STATED EXERCISE |
Reproduce every line of the records below word for word, leaving out the pictures.

Pointing records for text and elements |
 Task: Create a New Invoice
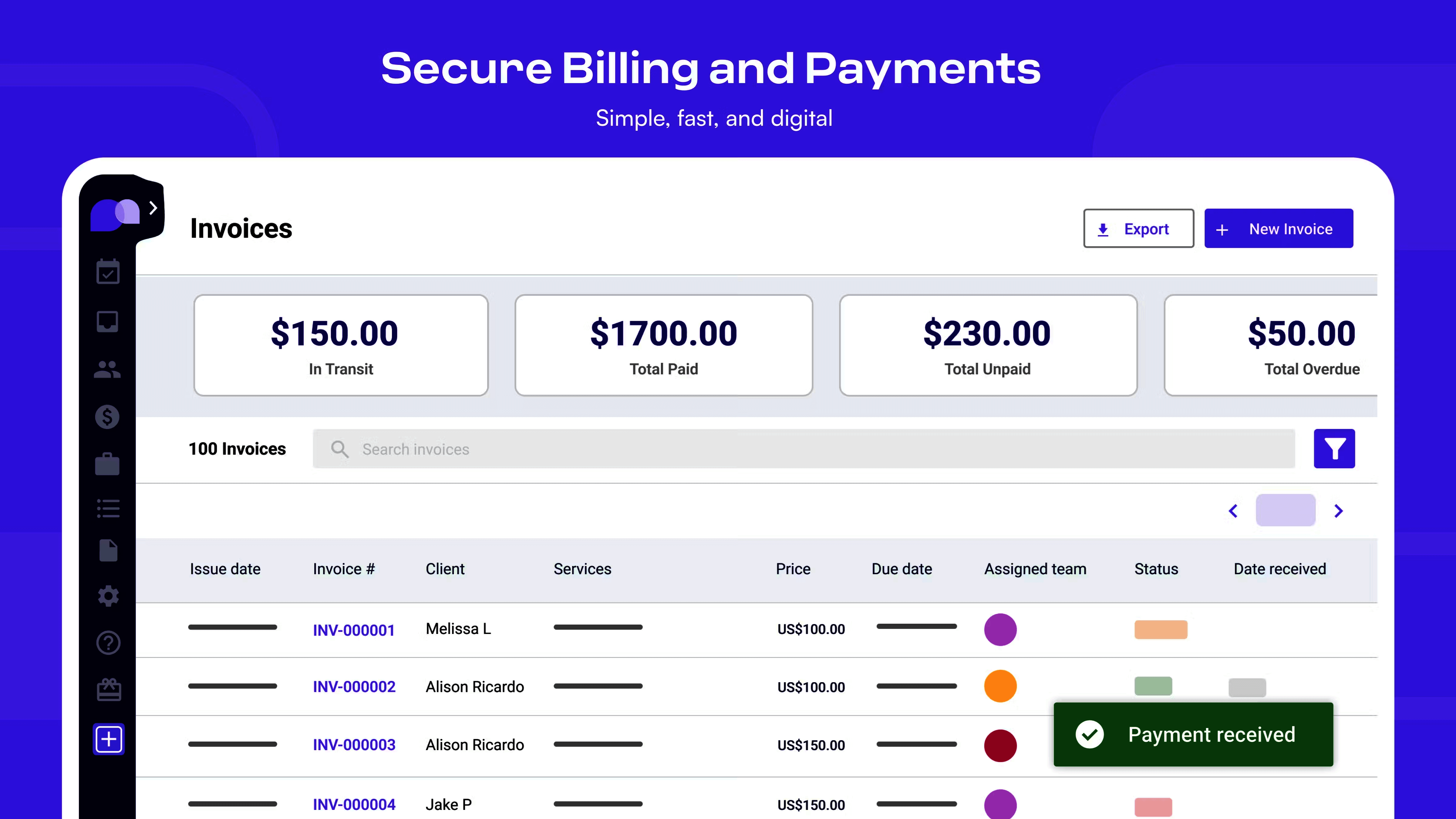click(1279, 228)
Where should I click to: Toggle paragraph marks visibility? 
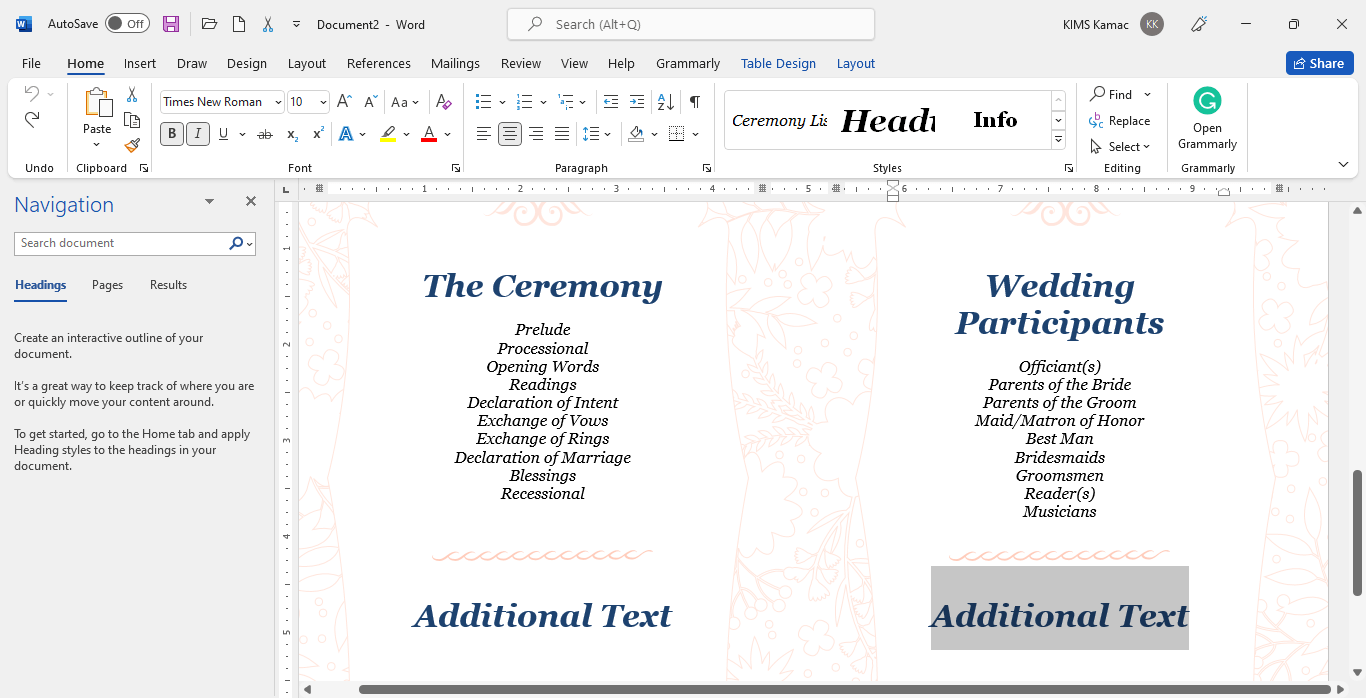point(696,101)
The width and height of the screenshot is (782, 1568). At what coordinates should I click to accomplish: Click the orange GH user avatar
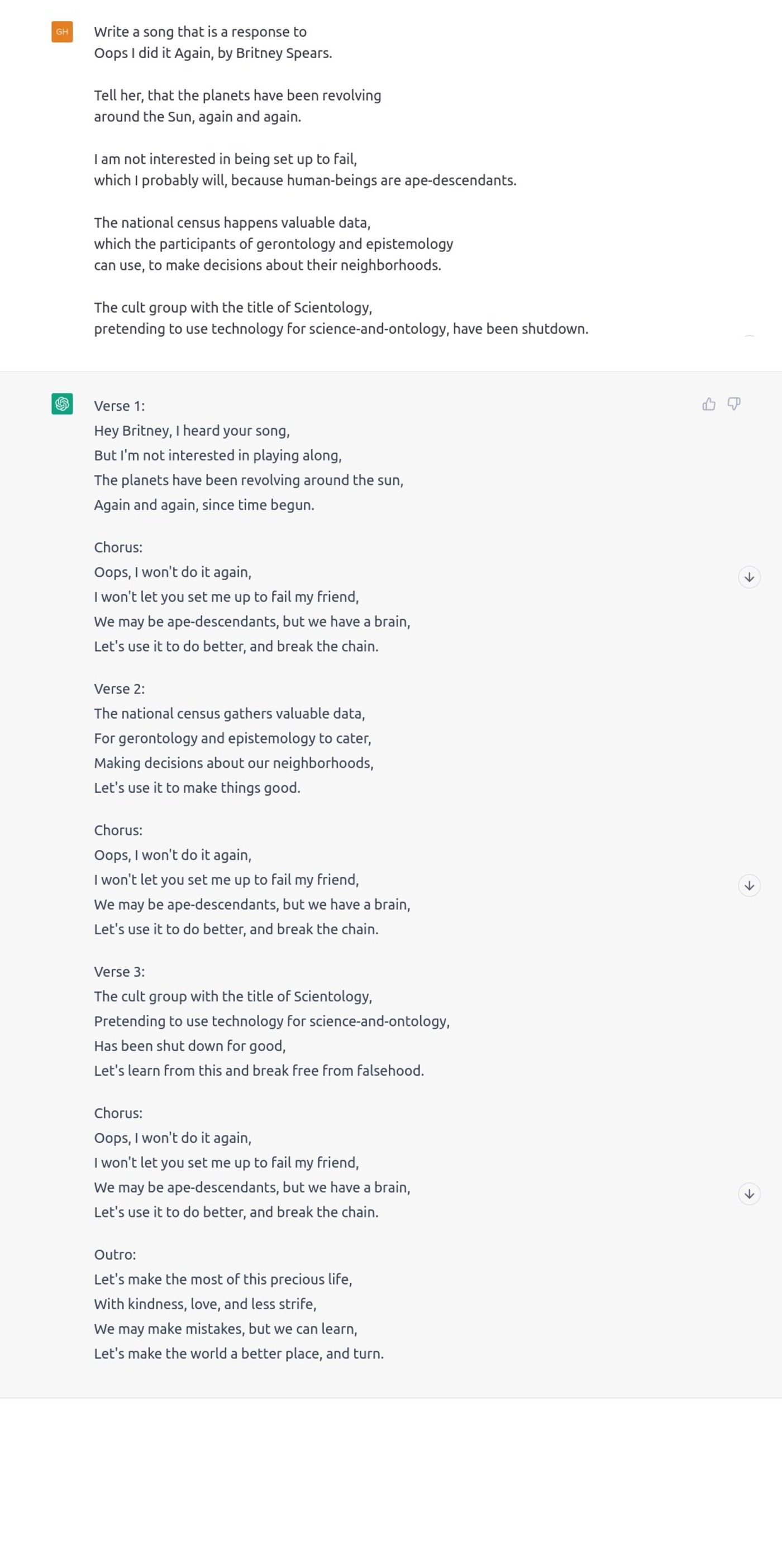coord(62,32)
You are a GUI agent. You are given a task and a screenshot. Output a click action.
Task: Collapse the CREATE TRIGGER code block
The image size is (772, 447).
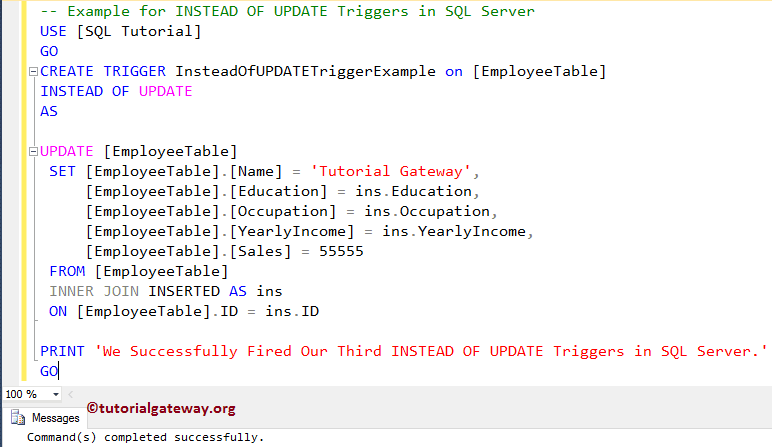point(33,72)
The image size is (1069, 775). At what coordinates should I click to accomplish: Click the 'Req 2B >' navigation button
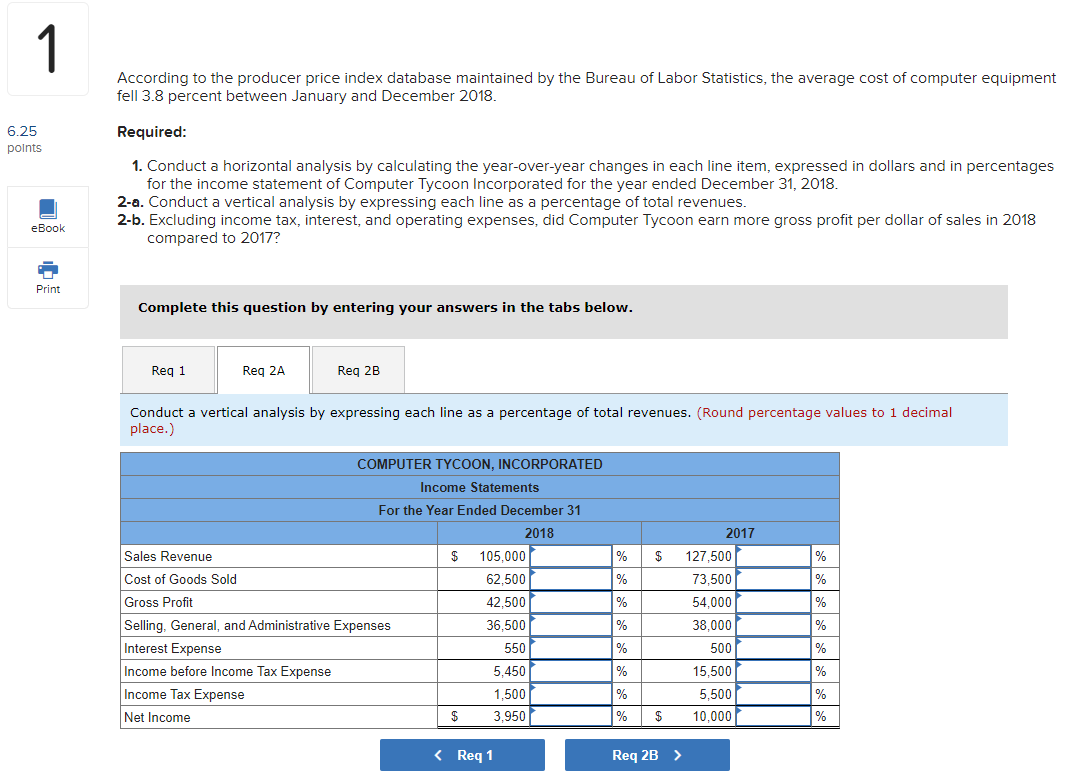(647, 755)

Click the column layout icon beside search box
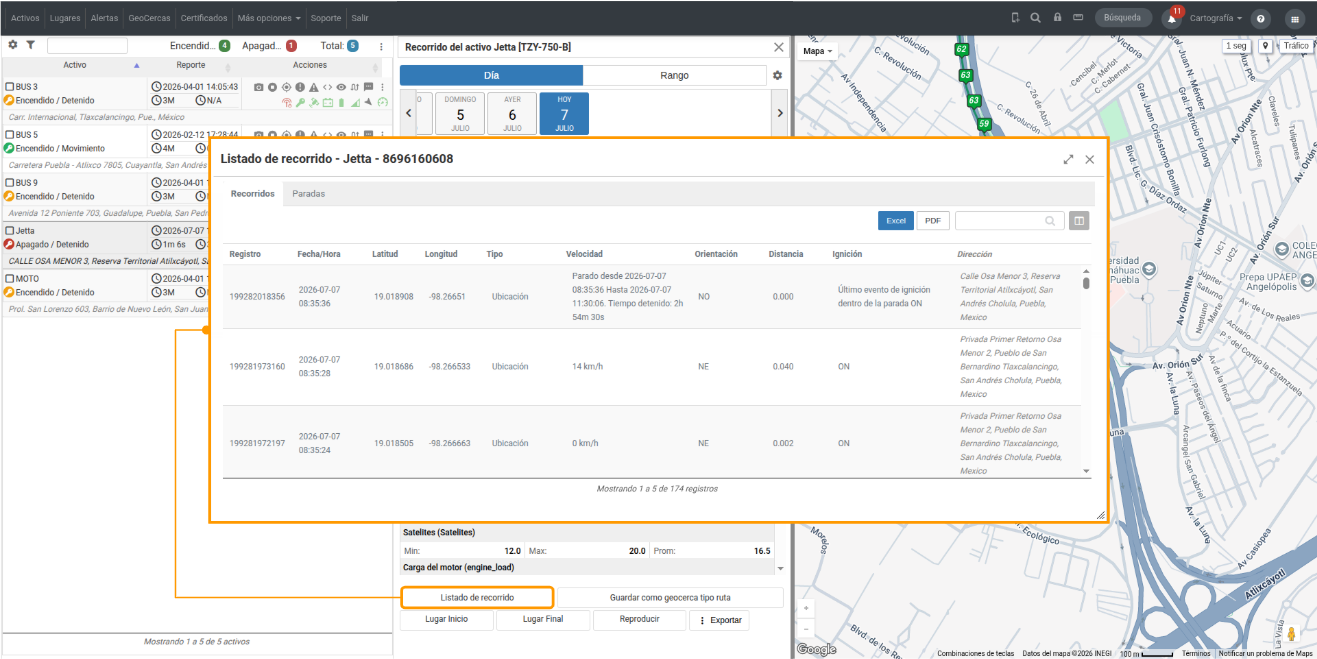(x=1079, y=221)
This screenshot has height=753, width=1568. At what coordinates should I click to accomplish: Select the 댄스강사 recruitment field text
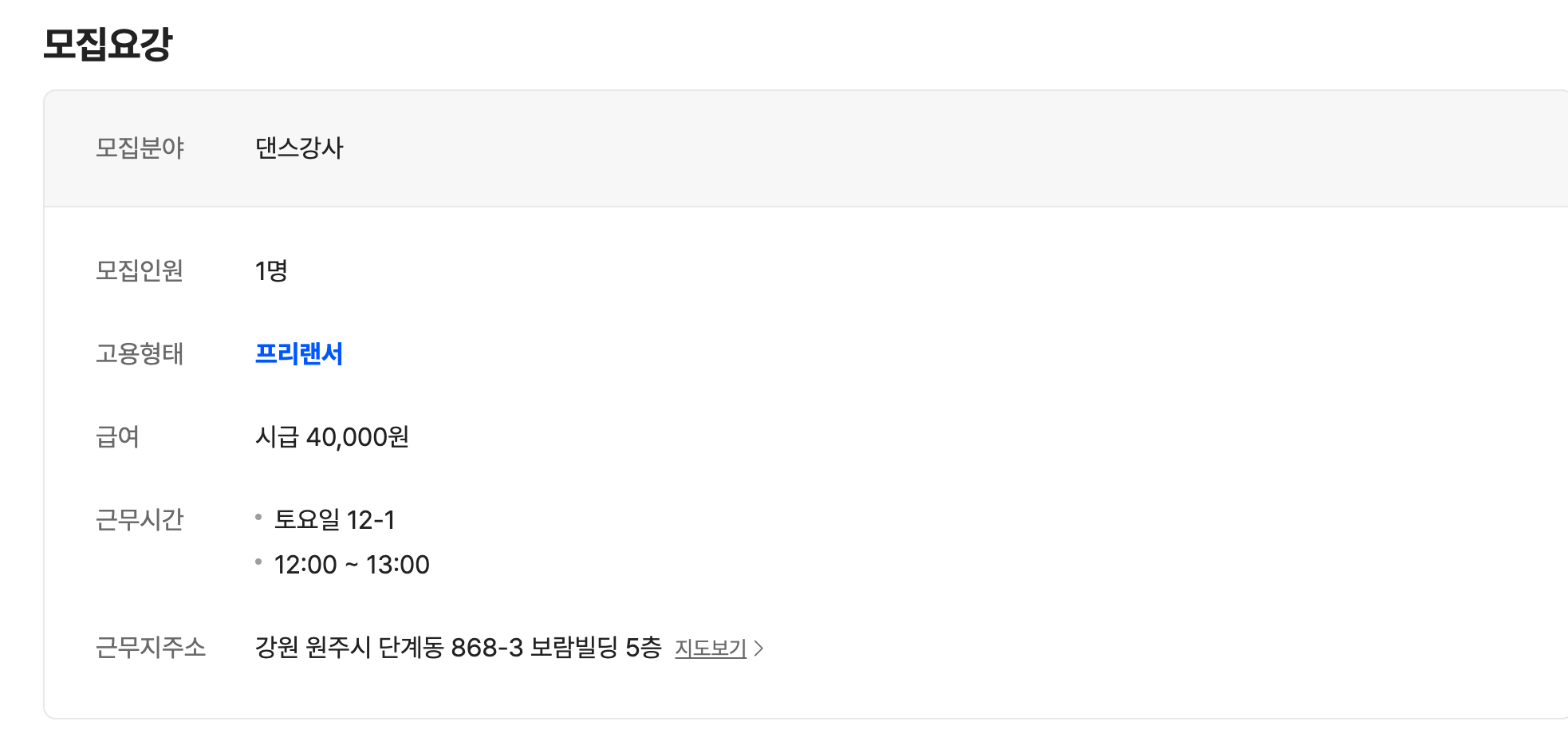pyautogui.click(x=299, y=148)
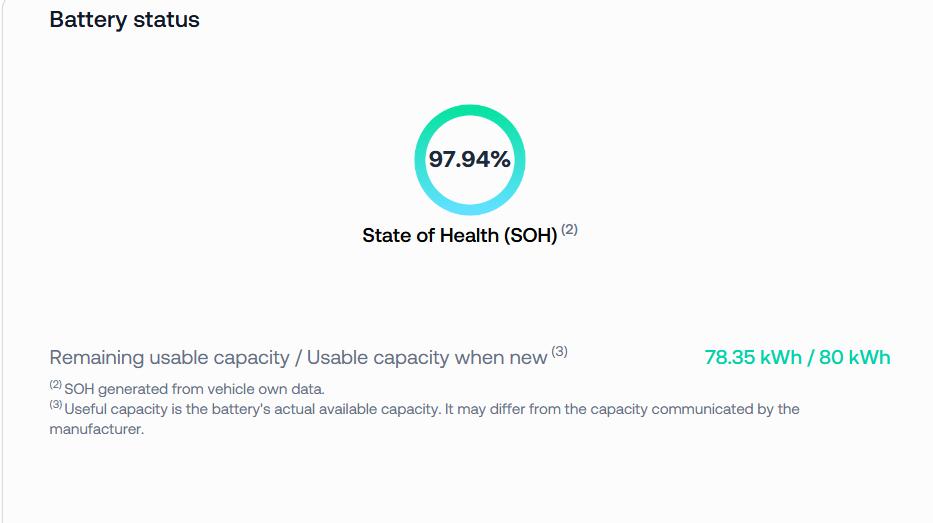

THE OUTPUT |
 Task: Create a New Invoice
click(1279, 228)
Where should I click to: Toggle paragraph marks visibility? 
point(696,101)
The width and height of the screenshot is (782, 1568). At what coordinates should I click to accomplish: Click the orange GH user avatar
coord(62,32)
You are a GUI agent. You are given a task and a screenshot. Output a click action.
Task: Collapse the CREATE TRIGGER code block
The image size is (772, 447).
point(33,72)
The image size is (1069, 775). At what coordinates should I click to accomplish: Click the 'Req 2B >' navigation button
(647, 755)

Click the column layout icon beside search box
(x=1079, y=221)
This screenshot has height=753, width=1568. At what coordinates should I click to accomplish: Select the 댄스강사 recruitment field text
pyautogui.click(x=299, y=148)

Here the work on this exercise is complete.